This paper studies optimal contract design in sequential exploration: an agent sequentially opens $n$ costly boxes—each containing a prize—and selects one, while the principal commits upfront to a nonnegative payment contract to incentivize the agent and maximize expected utility (prize value minus payment). It bridges contract theory and the Pandora’s Box problem. Methodologically, it integrates game-theoretic modeling, dynamic programming, optimal stopping theory, and probabilistic analysis. The contributions are threefold: (i) the first polynomial-time algorithm for computing the exact optimal linear contract; (ii) a closed-form characterization of the optimal general (nonlinear) contract under single-prize and i.i.d. box assumptions; and (iii) theoretical guarantees of both principal-optimal utility and incentive compatibility. The framework yields a computationally tractable and interpretable mechanism design paradigm for sequential decision-making under uncertainty.

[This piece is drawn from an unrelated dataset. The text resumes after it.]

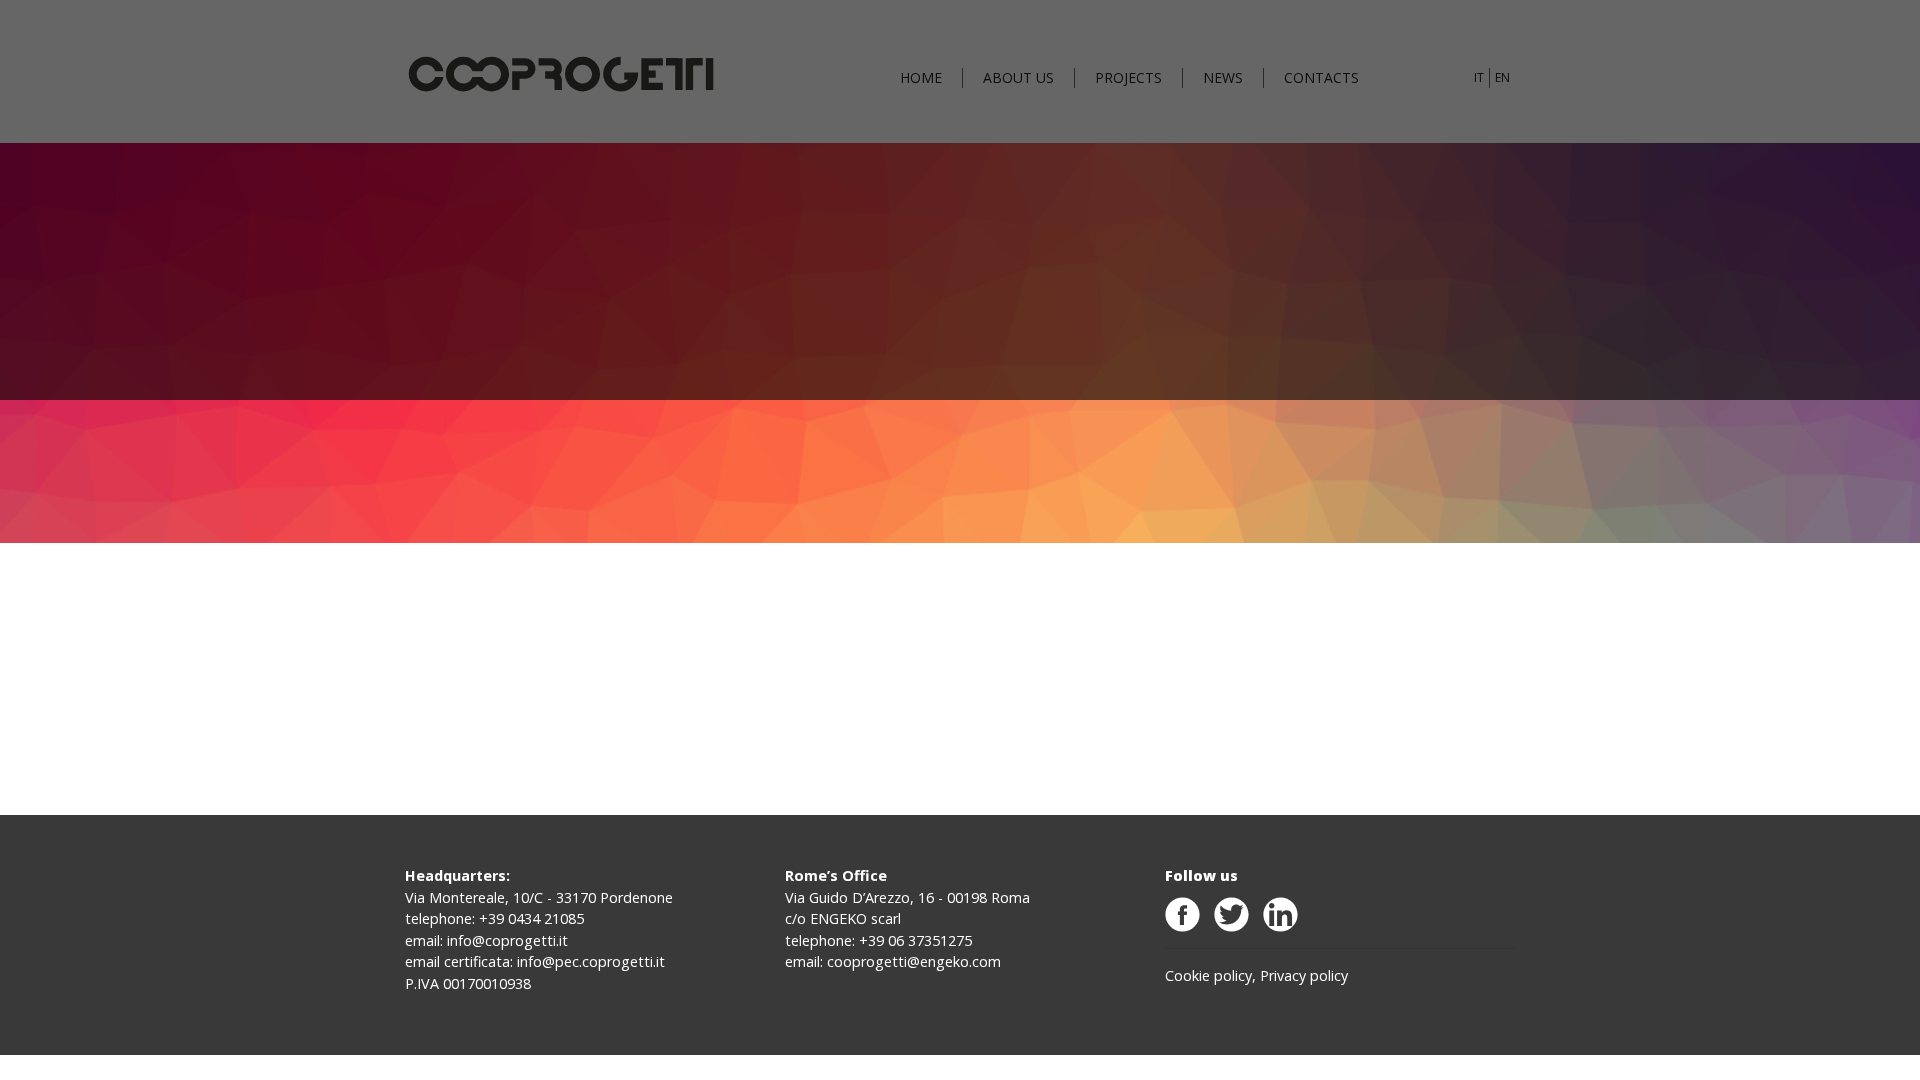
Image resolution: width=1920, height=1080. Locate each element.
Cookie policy (1208, 975)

We study a natural application of contract design in the context of sequential exploration problems. In our principal-agent setting, a search task is delegated to an agent. The agent performs a sequential exploration of $n$ boxes, suffers the exploration cost for each inspected box, and selects the content (called the prize) of one inspected box as outcome. Agent and principal obtain an individual value based on the selected prize. To influence the search, the principal a-priori designs a contract with a non-negative payment to the agent for each potential prize. The goal of the principal is to maximize her expected reward, i.e., value minus payment. Interestingly, this natural contract scenario shares close relations with the Pandora's Box problem. We show how to compute optimal contracts for the principal in several scenarios. A popular and important subclass is that of linear contracts, and we show how to compute optimal linear contracts in polynomial time. For general contracts, we obtain optimal contracts under the standard assumption that the agent suffers cost but obtains value only from the transfers by the principal. More generally, for general contracts with non-zero agent values for outcomes we show how to compute an optimal contract in two cases: (1) when each box has only one prize with non-zero value for principal and agent, (2) for i.i.d. boxes with a single prize with positive value for the principal.